Despite the rain there was nothing as exhilarating as that kind
of journey. Sometimes the coachman would let me take the reins,
and that was a treat with all four horses responding to my left
hand. My right held the whip and occasionally I used it to spur
the charges ahead. But that day all I could think about was staying
in my place.
The
coach slowed to cross tracks as the bulk of a covered waggon appeared
ahead. It too was making for Barnet but its journey was very slow.

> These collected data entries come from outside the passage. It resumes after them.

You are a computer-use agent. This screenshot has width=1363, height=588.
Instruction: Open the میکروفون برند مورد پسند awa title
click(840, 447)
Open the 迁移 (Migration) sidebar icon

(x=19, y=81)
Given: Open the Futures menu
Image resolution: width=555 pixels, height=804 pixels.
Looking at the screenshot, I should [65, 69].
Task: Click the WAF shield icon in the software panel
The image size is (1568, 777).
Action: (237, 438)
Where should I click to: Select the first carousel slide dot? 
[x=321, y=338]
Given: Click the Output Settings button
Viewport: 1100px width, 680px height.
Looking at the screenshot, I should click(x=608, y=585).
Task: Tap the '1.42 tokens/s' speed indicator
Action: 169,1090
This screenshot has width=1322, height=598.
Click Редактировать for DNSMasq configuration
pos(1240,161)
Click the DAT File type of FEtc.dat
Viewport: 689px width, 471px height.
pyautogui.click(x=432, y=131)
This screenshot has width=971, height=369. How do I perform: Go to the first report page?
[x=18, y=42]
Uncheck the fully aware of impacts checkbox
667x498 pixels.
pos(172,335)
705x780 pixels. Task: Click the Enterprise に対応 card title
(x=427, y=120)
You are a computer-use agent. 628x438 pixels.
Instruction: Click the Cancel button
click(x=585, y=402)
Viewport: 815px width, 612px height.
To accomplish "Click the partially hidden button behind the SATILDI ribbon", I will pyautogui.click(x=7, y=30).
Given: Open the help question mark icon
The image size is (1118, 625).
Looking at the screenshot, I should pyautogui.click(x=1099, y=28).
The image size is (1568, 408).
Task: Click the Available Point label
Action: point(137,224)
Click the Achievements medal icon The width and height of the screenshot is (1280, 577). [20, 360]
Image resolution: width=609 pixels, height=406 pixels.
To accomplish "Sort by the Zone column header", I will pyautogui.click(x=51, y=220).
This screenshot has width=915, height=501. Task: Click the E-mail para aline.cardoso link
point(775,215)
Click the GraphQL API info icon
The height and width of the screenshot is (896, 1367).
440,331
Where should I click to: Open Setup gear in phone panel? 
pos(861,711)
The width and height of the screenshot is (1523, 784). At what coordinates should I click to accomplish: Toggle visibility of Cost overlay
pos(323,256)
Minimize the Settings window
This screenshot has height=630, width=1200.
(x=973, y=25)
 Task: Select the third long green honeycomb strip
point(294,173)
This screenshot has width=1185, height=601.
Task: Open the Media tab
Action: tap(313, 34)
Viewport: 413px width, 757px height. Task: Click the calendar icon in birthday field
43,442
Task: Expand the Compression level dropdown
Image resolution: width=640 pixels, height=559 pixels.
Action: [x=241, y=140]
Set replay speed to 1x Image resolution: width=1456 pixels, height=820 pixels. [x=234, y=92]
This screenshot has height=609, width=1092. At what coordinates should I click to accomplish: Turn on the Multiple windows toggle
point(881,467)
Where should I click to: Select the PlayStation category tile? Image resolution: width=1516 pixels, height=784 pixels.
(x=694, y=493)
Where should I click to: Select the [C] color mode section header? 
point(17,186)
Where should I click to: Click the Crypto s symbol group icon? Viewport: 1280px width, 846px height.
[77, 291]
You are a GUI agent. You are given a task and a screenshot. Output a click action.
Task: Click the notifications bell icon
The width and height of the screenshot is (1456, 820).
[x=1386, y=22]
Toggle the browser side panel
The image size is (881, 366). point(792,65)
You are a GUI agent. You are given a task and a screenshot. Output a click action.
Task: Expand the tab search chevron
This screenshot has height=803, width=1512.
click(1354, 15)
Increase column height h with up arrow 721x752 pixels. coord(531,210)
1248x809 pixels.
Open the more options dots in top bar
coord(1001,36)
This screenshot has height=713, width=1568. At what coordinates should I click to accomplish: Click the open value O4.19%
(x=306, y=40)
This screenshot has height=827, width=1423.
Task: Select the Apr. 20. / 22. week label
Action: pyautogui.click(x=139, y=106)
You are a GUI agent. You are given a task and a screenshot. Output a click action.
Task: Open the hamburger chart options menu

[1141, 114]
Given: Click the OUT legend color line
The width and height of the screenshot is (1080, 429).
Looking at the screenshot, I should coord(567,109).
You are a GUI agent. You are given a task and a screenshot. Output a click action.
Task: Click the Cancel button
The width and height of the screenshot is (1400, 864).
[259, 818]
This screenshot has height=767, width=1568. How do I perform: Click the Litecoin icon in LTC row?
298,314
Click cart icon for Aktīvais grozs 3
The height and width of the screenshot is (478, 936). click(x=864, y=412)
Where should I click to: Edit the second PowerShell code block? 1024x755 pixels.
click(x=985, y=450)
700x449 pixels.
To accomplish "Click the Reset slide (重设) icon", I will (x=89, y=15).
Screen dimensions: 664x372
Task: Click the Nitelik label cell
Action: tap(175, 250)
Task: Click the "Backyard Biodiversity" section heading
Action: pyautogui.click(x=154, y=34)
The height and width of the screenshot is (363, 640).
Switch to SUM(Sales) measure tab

The waggoner walked beside its train guiding the leaders along the
road. As we passed them I counted eight heavy horses linked in pairs
struggling to grip the mud. Each step of their way was laboured
as they sank to their fetlocks in the mud-filled ruts. They were
caked in layers of filth and their burden seemed more than the load
they hauled.
The wagon probably carried a dozen tonnes and I wondered what it
was that it transported.
Could it have been building materials or foodstuffs? I let the thought
fade as the coach returned to its original tracks with much rocking
and noise. The springs holding the carriage above the axles were
of leather and steel so they screeched loudly as they stretched
to their limits. When another coach approached from the other direction
we came to a halt and the coachmen exchanged tidings. It was quite
four minutes before ours was reminded of his purpose by a shout
from within and we continued. Each of us gave greetings to the passengers
on the opposite vehicle with much hat touching and waving of hands.
They were delighted to hear that Trafalgar had been won as we called
the good news across the road.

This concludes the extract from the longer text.